What to produce
As written and without pictures, set down the lines from the one that contains "Given: Select the Outils section header" through the end of the data.

Provided records

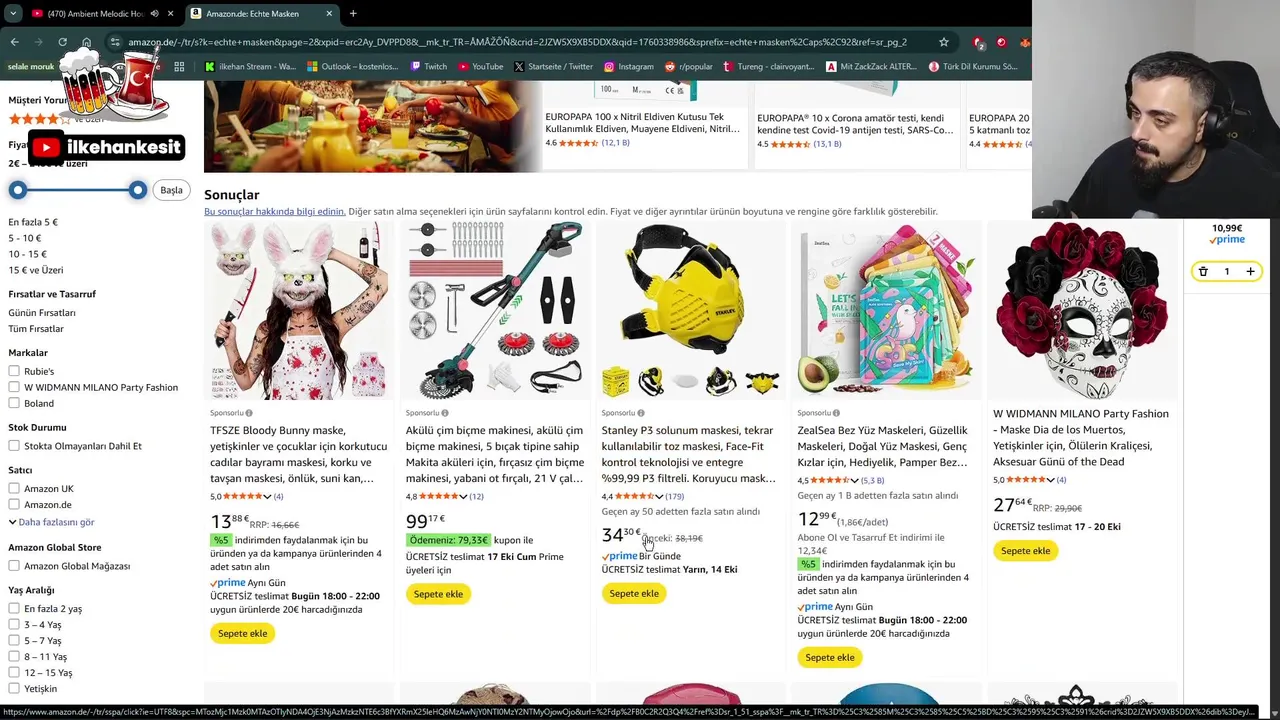Open rating dropdown for Stanley P3 mask
The image size is (1280, 720).
[659, 496]
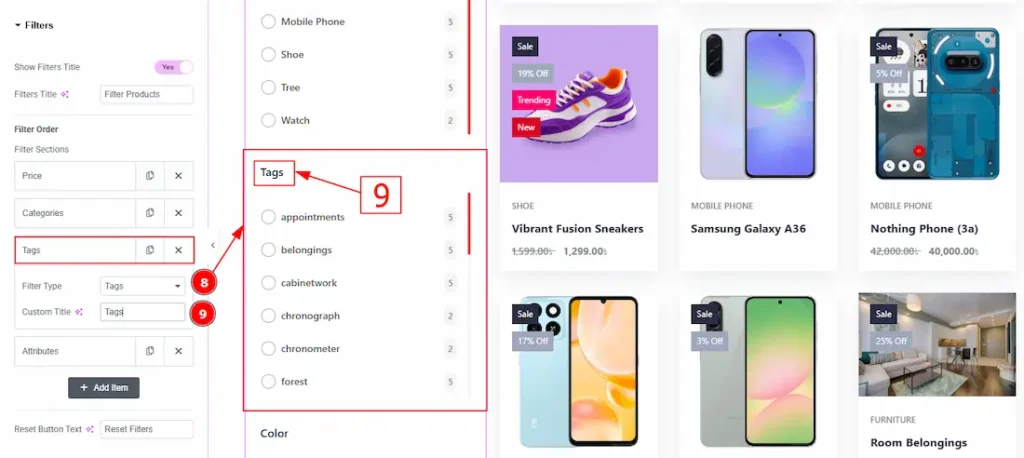Image resolution: width=1024 pixels, height=458 pixels.
Task: Remove the Attributes filter section
Action: (178, 351)
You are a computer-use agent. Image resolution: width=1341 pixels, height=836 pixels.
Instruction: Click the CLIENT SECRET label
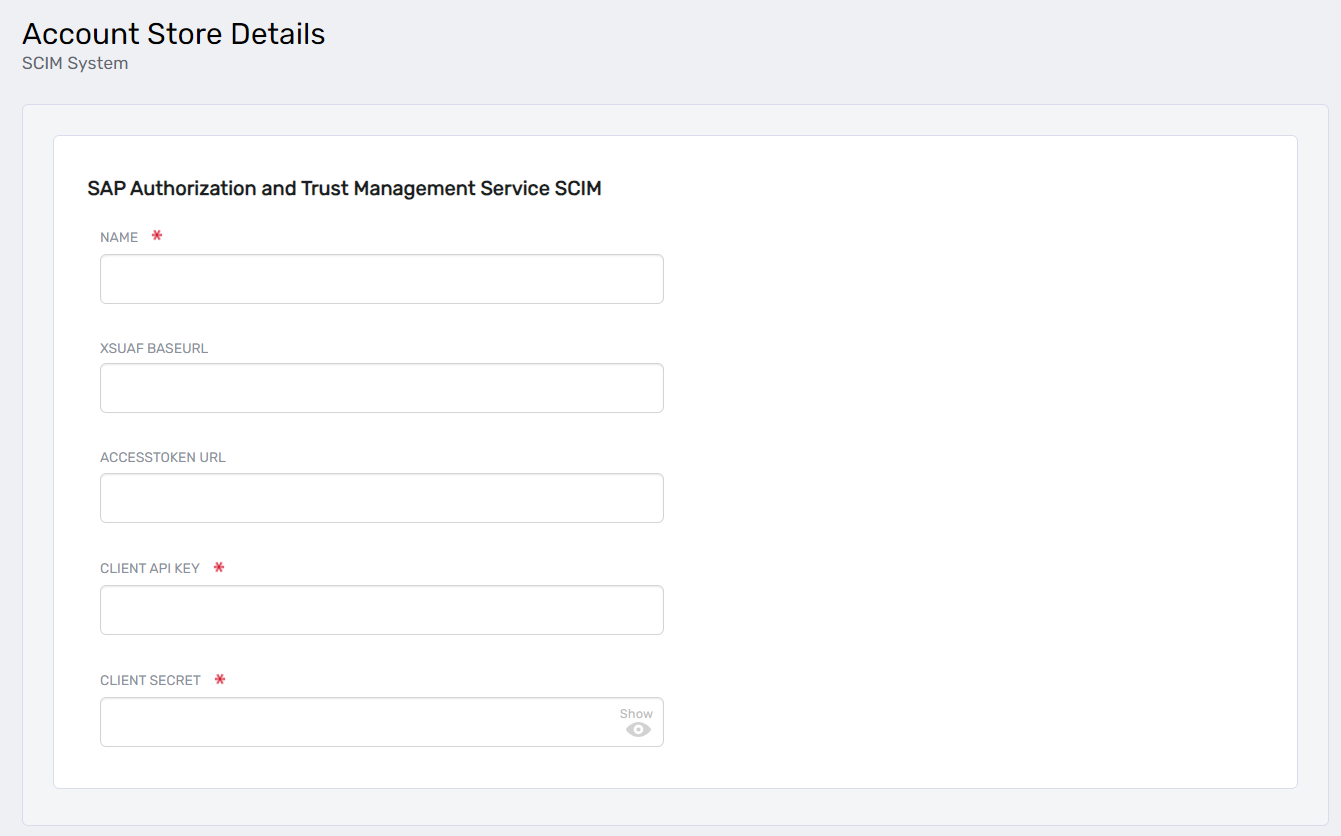150,680
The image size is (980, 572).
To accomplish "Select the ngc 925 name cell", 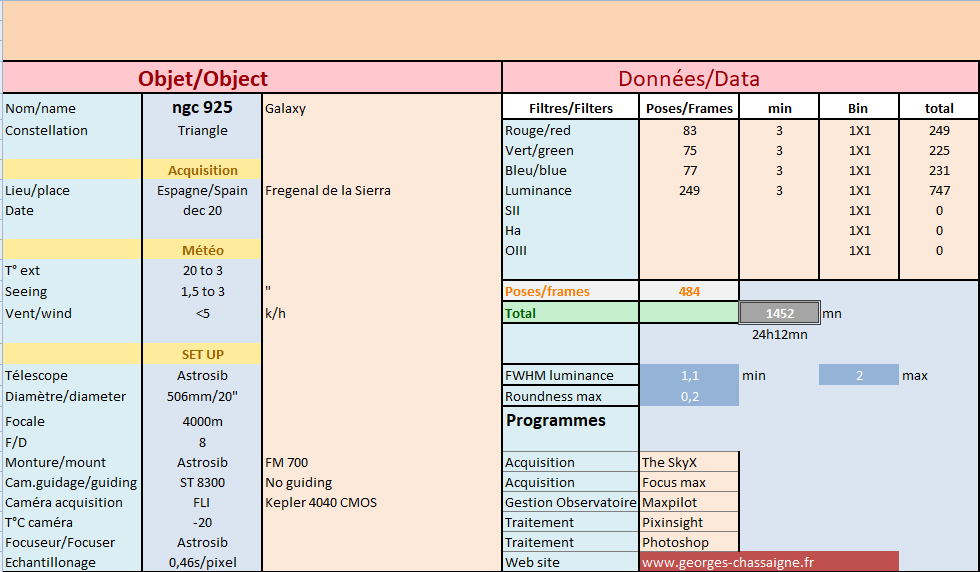I will [202, 108].
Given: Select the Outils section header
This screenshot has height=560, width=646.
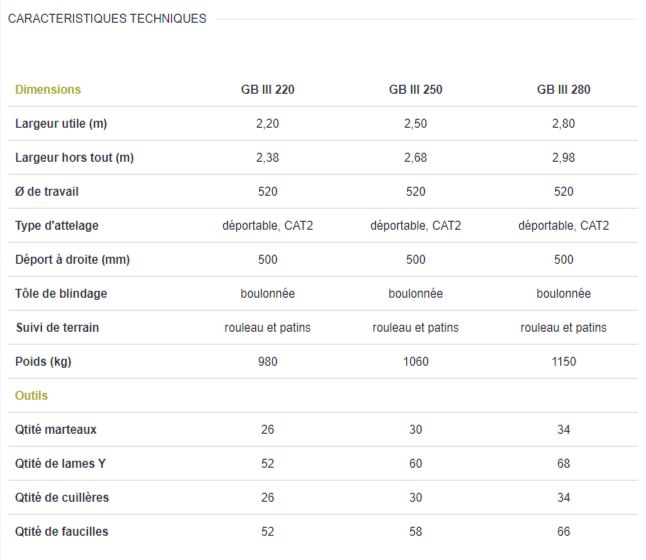Looking at the screenshot, I should coord(31,395).
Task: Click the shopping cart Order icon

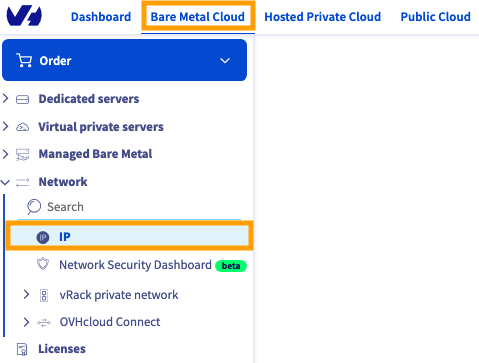Action: pyautogui.click(x=24, y=60)
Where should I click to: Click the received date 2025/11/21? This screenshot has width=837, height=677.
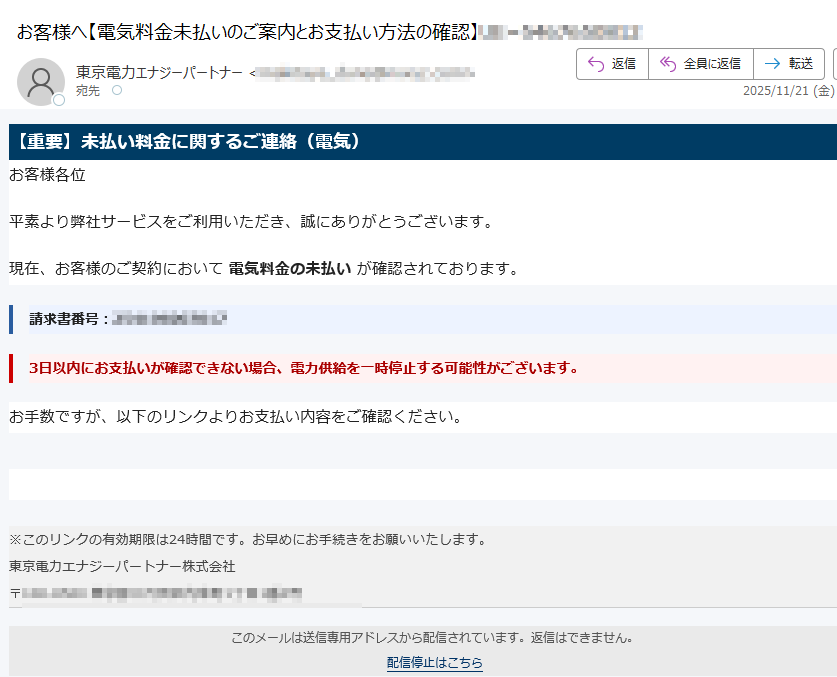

Output
Given: Select the Outils section header
This screenshot has height=560, width=646.
Looking at the screenshot, I should coord(31,395).
Task: Click the shopping cart Order icon

Action: pyautogui.click(x=24, y=60)
Where should I click to: Click the received date 2025/11/21? This screenshot has width=837, height=677.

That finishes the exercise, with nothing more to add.